Rise-X realises that whilst our testing and processes are technically rigours, we still set the standard of having exceptional people bringing it all together. Accordingly, Rise-X includes the following people elements in our DR Program:
Disaster Recovery Champions - DR champs are appointed within each product/service team (including underlying services) to oversee and help manage the implementation of DR within that product/service to ensure it meets service tier requirements.
Other broader business continuity measures and plans
Rise-X strives to maintain strong Business Continuity (“BC”) and DR capabilities to ensure that the effect on our customers is minimised in the event of any disruptions to our operations.
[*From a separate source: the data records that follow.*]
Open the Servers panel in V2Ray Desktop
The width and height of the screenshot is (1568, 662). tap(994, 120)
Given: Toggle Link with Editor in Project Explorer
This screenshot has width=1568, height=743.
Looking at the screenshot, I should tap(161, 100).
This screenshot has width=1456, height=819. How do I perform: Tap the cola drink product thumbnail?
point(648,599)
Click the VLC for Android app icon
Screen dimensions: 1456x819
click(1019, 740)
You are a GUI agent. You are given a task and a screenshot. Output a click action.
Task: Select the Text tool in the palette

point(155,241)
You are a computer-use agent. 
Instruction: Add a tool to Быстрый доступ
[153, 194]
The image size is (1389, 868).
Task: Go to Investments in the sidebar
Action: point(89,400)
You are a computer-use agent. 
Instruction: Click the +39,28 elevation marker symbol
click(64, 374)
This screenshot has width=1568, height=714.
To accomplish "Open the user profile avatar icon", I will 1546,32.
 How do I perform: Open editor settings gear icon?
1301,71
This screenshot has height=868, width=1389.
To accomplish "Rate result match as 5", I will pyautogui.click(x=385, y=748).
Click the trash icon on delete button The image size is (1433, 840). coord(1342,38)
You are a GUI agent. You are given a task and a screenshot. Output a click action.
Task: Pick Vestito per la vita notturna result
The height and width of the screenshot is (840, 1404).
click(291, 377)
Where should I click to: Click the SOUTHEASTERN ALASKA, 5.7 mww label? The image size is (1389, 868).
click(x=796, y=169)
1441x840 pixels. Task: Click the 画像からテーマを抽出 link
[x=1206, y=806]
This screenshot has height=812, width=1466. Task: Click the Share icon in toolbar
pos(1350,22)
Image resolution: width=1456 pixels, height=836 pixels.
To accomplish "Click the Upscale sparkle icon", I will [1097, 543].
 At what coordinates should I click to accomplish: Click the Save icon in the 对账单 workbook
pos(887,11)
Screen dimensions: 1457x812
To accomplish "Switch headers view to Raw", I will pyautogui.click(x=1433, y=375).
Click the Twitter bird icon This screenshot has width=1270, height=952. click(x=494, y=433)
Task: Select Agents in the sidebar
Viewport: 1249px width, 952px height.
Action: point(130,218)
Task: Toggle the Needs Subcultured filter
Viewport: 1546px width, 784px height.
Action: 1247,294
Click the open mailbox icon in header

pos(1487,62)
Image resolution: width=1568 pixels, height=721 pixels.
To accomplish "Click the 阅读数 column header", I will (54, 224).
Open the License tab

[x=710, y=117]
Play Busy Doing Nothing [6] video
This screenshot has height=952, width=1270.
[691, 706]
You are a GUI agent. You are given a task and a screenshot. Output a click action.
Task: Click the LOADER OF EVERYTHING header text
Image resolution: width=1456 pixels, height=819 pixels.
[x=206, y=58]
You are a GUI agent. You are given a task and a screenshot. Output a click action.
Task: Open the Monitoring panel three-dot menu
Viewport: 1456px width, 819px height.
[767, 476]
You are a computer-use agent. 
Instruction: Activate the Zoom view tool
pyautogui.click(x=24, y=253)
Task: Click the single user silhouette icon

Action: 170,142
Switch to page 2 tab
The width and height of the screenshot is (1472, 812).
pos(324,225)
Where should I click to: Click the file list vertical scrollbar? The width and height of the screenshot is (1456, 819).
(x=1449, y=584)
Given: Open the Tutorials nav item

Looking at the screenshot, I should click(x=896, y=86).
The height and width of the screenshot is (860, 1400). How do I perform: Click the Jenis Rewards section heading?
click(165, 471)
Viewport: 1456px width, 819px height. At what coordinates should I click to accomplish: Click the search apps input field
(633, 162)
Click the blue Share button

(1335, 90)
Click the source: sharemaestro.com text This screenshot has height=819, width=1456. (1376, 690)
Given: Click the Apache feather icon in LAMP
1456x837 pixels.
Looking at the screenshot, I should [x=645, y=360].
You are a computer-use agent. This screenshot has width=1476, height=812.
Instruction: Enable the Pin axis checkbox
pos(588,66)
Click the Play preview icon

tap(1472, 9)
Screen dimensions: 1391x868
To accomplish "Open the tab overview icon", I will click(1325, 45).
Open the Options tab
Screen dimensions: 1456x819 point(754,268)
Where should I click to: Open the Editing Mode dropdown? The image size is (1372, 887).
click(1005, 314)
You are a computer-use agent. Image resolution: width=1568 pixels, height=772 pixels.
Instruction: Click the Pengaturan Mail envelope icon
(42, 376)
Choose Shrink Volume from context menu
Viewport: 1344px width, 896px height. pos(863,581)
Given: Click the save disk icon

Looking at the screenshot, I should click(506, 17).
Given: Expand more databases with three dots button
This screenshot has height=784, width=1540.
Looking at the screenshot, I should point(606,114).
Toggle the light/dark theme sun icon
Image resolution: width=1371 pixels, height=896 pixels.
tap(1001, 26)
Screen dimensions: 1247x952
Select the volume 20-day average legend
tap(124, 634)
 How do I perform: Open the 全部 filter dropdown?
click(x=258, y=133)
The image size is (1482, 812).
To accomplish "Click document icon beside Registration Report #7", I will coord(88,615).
The key principles guiding our BC and DR program include:
Continuous improvement – Rise-X strives to ensure improvements to resilience grow through operational efficiencies, automation, new technologies and proven practices.
Assurance through testing – Rise-X understands that through regularly scheduled testing and the application of continual improvements, we are able to achieve optimal resiliency.
Dedicated resources – Rise-X has dedicated resources to ensure our customer-facing products get the attention they need to make the Business Continuity and Disaster Recovery a minimum expectation of products and services and a core pillar of our customer value proposition. Though we are few, Rise-X has the right skills and experience on the team to respond accordingly to real world incidents that affect global enterprise.
In summary
Rise-X combine best in-class technologies and on-going testing and validation to ensure our customer data is highly available, reliable and resilient. We operate multiple geographically diverse data centres, have an extensive backup program, and gain assurance through regularly testing disaster recovery and business continuity plans. To top it all off, we have exceptional people and dedicated resources bringing our processes together and we are committed to the relentless pursuit of better every day.